When to use each type

typeUse whenExample message
points_updatePoints balance changed (earned, spent, manual adjust). Paired with the relevant operation (/points/add/, redeem, etc.)"Você ganhou 1500 pontos! Saldo: 1520"
coupon_availableNew coupon was just issued for the customer — let them open the wallet pass and see it"Seu cupom Sobremesa Grátis está disponível!"
program_updateGeneric program-wide news (campaign, tier change, expiry warning) that isn’t tied to a specific transaction"Nova campanha — descontos esta semana"
The choice doesn’t change delivery behavior — it’s metadata that helps the customer’s wallet UI group similar notifications. Pick the one that best matches the trigger.

Notification errors

StatusTypeWhen
202Queued successfully. The async fanout decides per-platform delivery.
404not-foundcustomer_id doesn’t exist in your company
422validation-errorInvalid type (not in the enum), missing/empty message, or message > 500 chars
This is a best-effort fire-and-forget dispatch.
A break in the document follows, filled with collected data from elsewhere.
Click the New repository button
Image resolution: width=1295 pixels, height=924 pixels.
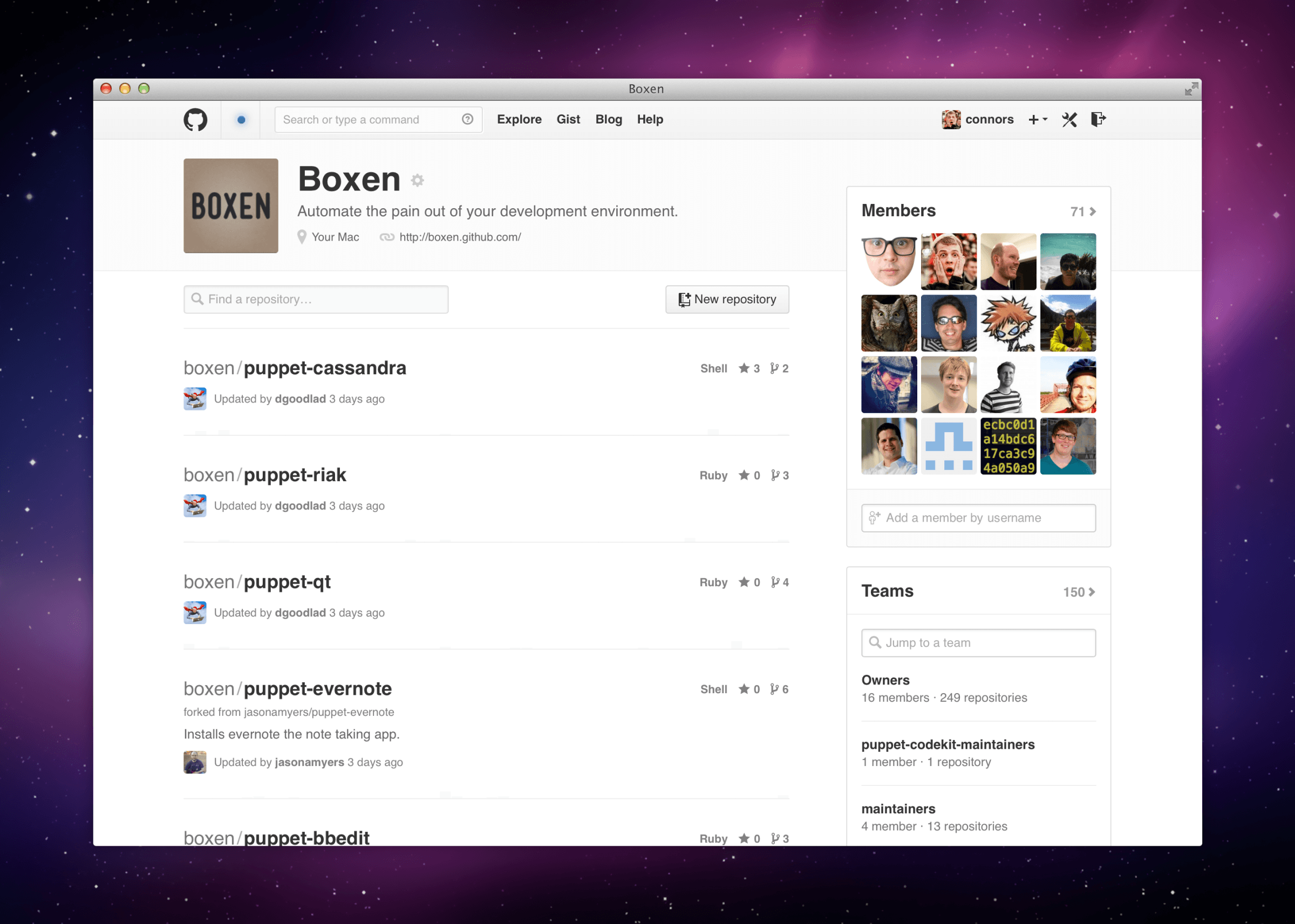pos(727,299)
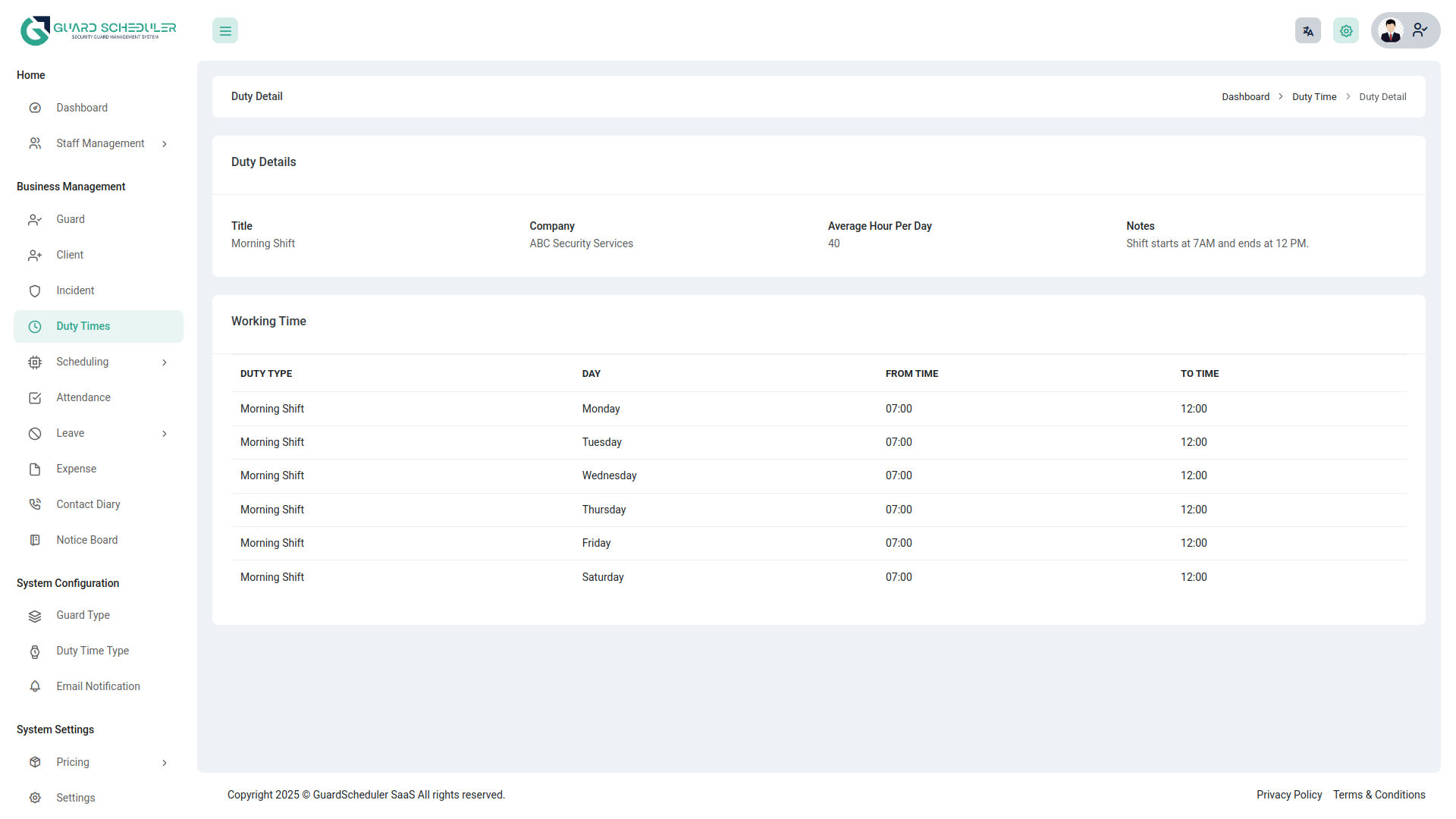Open the language translation icon
Image resolution: width=1456 pixels, height=819 pixels.
pyautogui.click(x=1307, y=30)
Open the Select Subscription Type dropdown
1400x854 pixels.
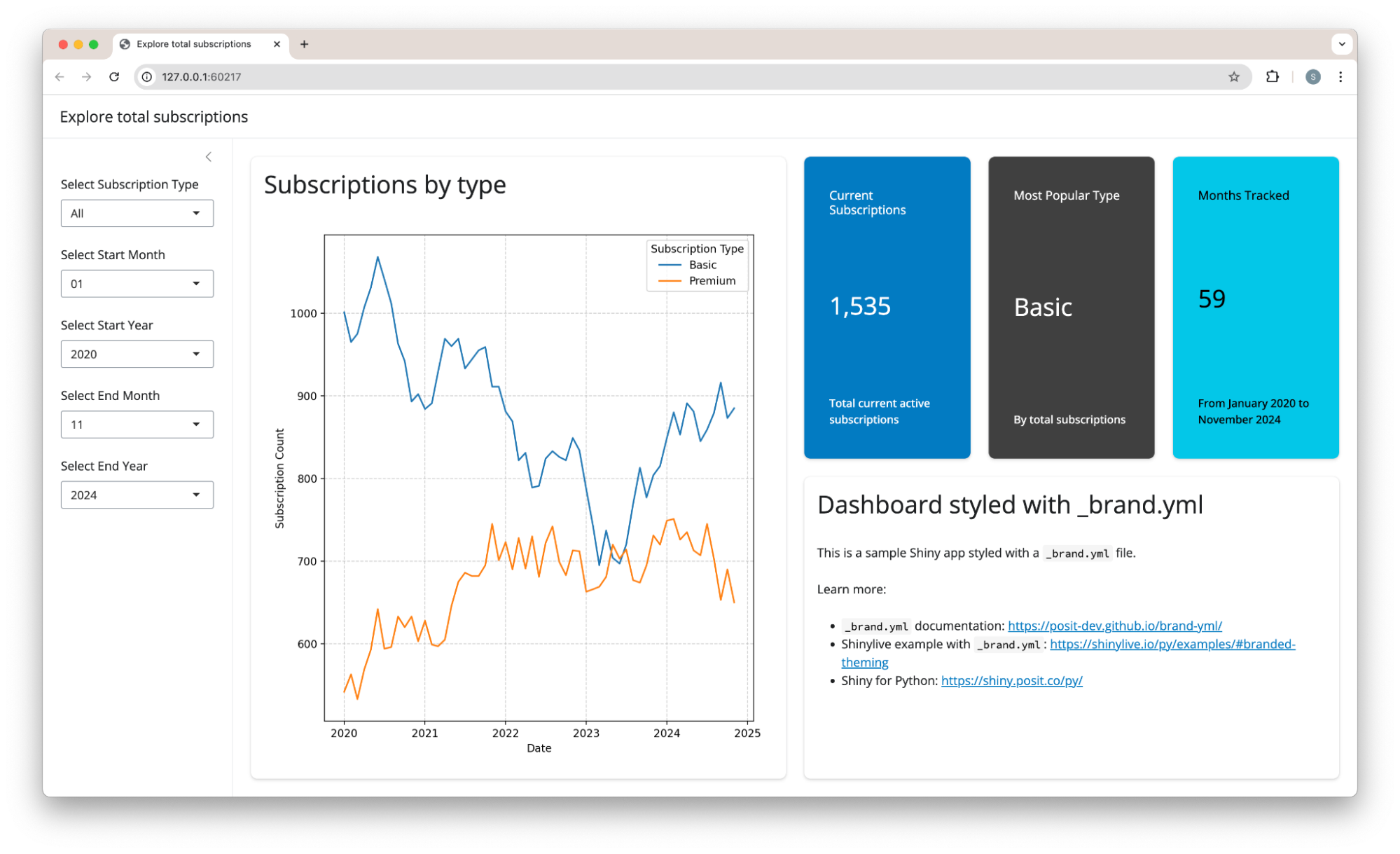137,214
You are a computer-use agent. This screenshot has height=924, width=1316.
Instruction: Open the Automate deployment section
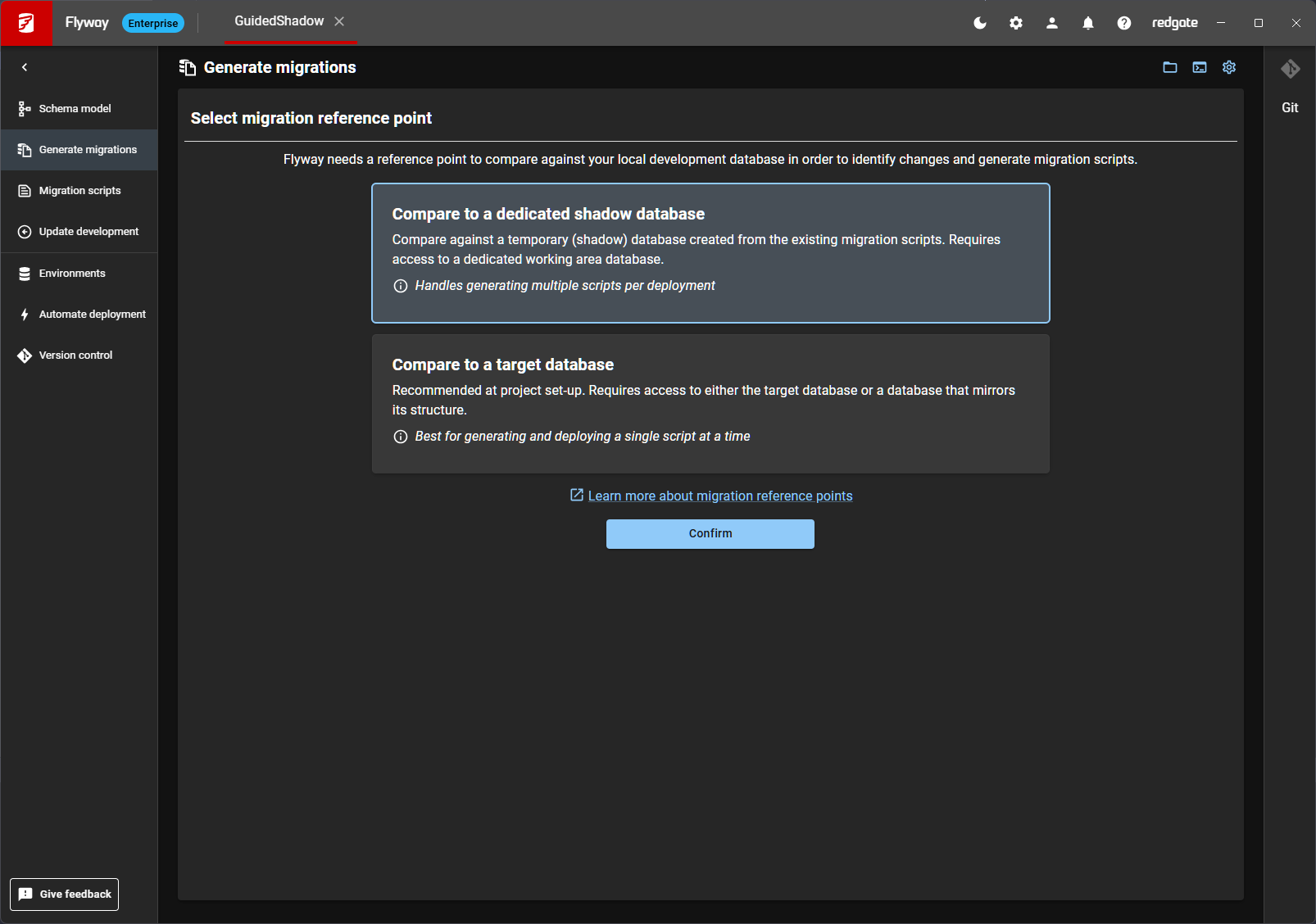[x=24, y=314]
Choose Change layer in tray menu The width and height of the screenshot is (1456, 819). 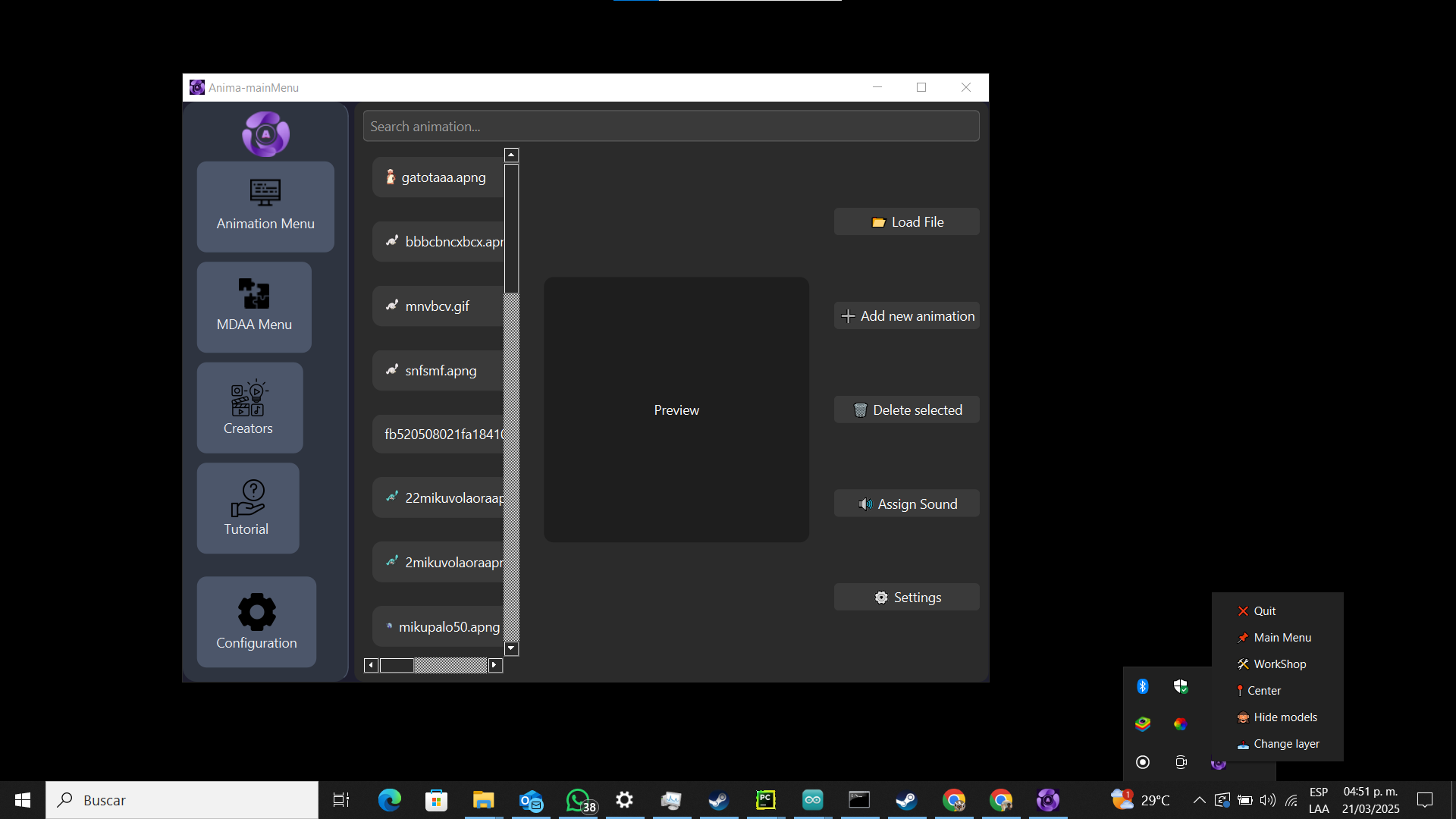pos(1286,744)
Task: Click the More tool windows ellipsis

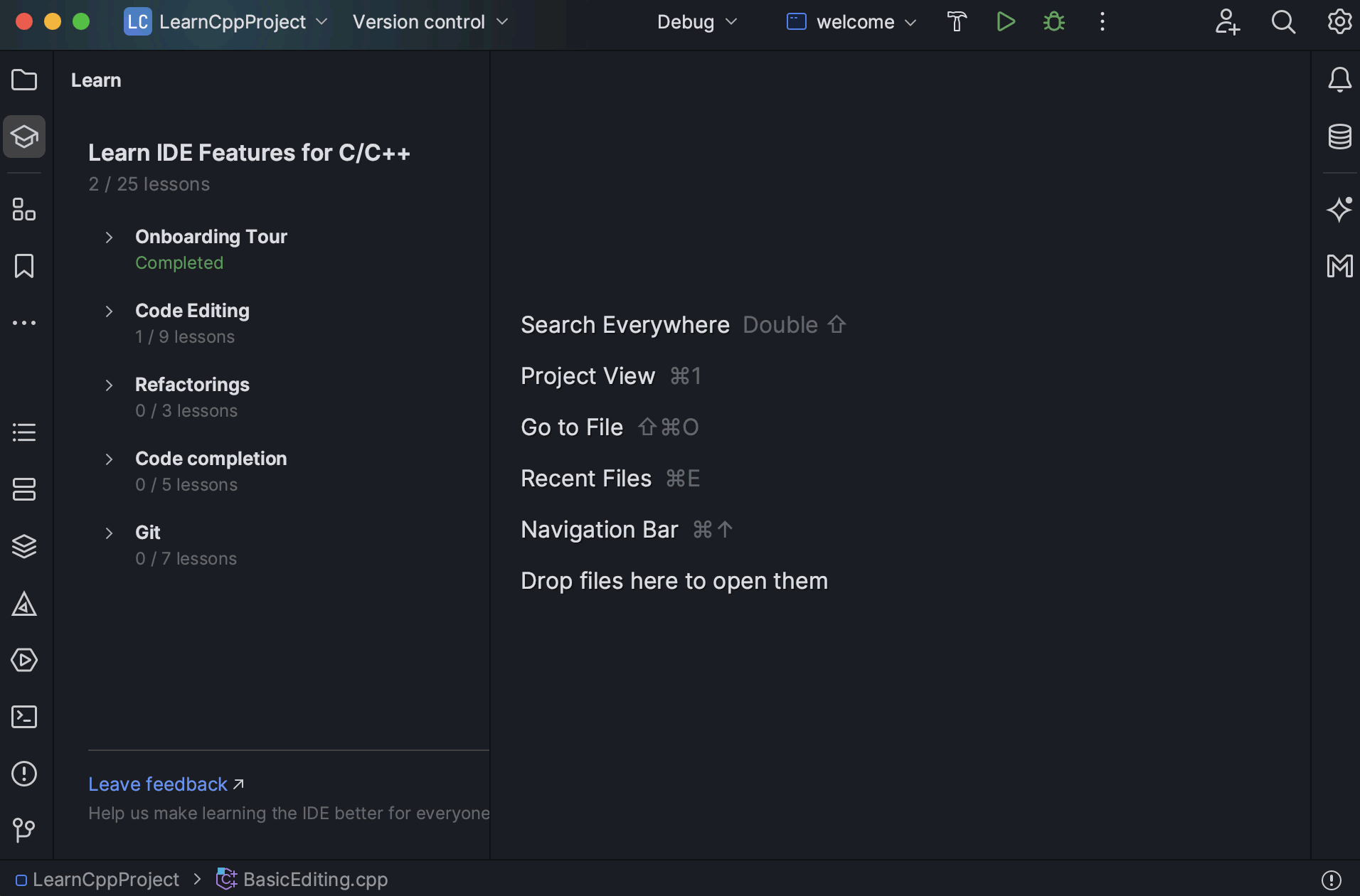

A 202 means we accepted the request, not that the push reached the customer’s device. Reasons it may silently drop later:
  • The customer has no wallet pass installed (verify with GET /customers/{id}/wallet-devices/ first if you need a guarantee).
  • The customer uninstalled the pass after generation (Apple returns BadDeviceToken → registration is purged).
  • Rate-limit guard: max 10 notifications per customer per hour (Redis-tracked, returns 202 but logs the throttle).

What the customer actually sees

  • iPhone (Apple Wallet): silent APNs push (no banner) → Wallet quietly re-downloads the pkpass → the back-field "Última Mensagem" updates to your message. The pass icon may pulse briefly on the lock screen depending on iOS settings.
  • Android (Google Wallet): server-side objects.patch → notification appears in the Google Wallet feed with the merchant’s class branding. May trigger a system notification on the device depending on the user’s Wallet notification settings.
Typical latency: 5-15 seconds to APNs, 30-60 seconds to Google. If the iPhone shows the old message after a push, the customer can pull-to-refresh on the pass — that forces a non-conditional GET /v1/passes/.../ and bypasses any stale cache.
Wallet endpoints require a read-write API key (they create passes). Read-only keys get 403 on the create endpoints.